It’s the Question That’s Wrong

(This follows on from the post “The Question Writers Hate”)

Where Do You Get Your Ideas From?

A lot of writers find the question hard to answer — not because they haven’t thought about it enough, but mainly because there are problems with the question.

The first problem

is that it makes it sounds as if  having an idea is somehow the most important part of writing — as if there is a big magical pool of ideas out there and, if only we can find them, they will give us instant inspiration for whole books.

tree of ideas on flickr

Has anyone ever had an idea that immediately inspired a whole story?
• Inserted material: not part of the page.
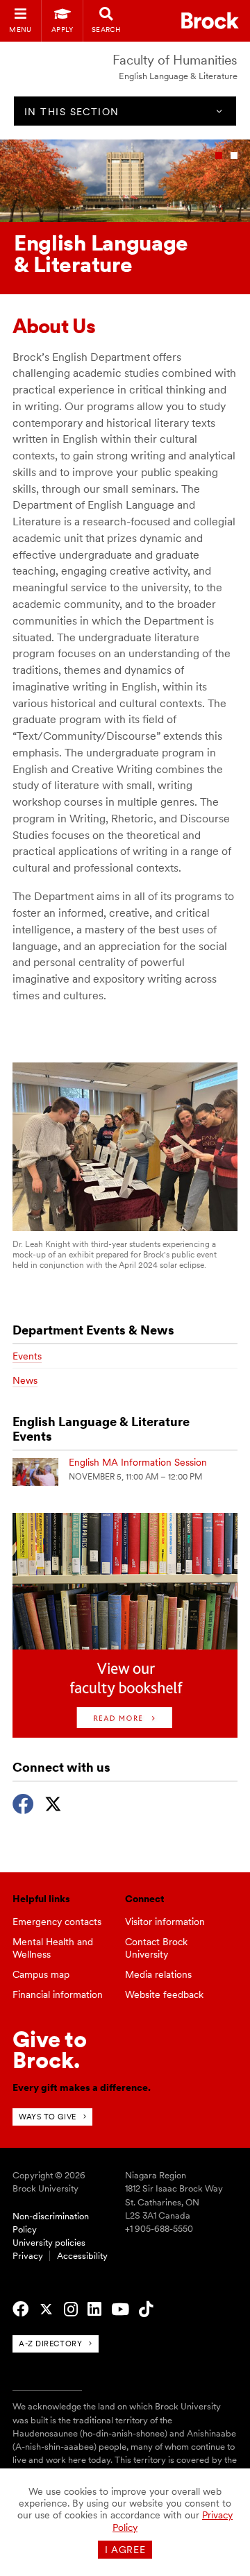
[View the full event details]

Please share it in the comments section.

I remember, many years ago, writer Val McDermid was asked where she got her ideas from. Val said the initial idea wasn’t the crucial thing.

The important thing was the long years of hard slog that was needed to turn an idea into a book.

tired writer 2

A lot of writers would agree with that. There’s a list of famous writers who agree on the wonderful “Brain Pickings” website.

 

So I’m going out on a limb now

to say that …

all writers would say that …

 

 

writing involves a lot more than just having a clever idea.

The important thing, if you want to do some writing, is to learn all the skills you need. There are a million blogs and webpages and books about that. Find one that suits you and get to work. Better still, find ten that suit you and read them all, then choose one to start with and use it as a guide.

The second problem

with the ideas question is that when someone talks to you about having an idea,  it’s pretty hard to understand exactly what they mean.

What about the last time you had an idea for a story? Did you find a character? A nice word or phrase? A setting? A series of events?

Where do you get your ideas? In her book  Dancing at the Edge of the World,  Ursula Le Guin says the question, which sounds so simple, is really very complicated, because as soon as you try to describe what you mean by the term ‘idea’, the definition slips around.

16433200859_beb5db62fa_z

The more I think about the word “idea,” the less idea I have what it means

Ursula Le Guin

So, if someone asks where a writer finds their ideas, does that mean they are asking the wrong question?

Well no, of course not.

For one thing a question can’t be wrong. Because it’s …

well, it’s not an answer.

600px-Angami_1033b

And also, when we hear people asking that question, we can see what they’re trying to get at. Because a book has to start somewhere. And it is interesting to know what thought first started the whole thing off in a writer’s mind.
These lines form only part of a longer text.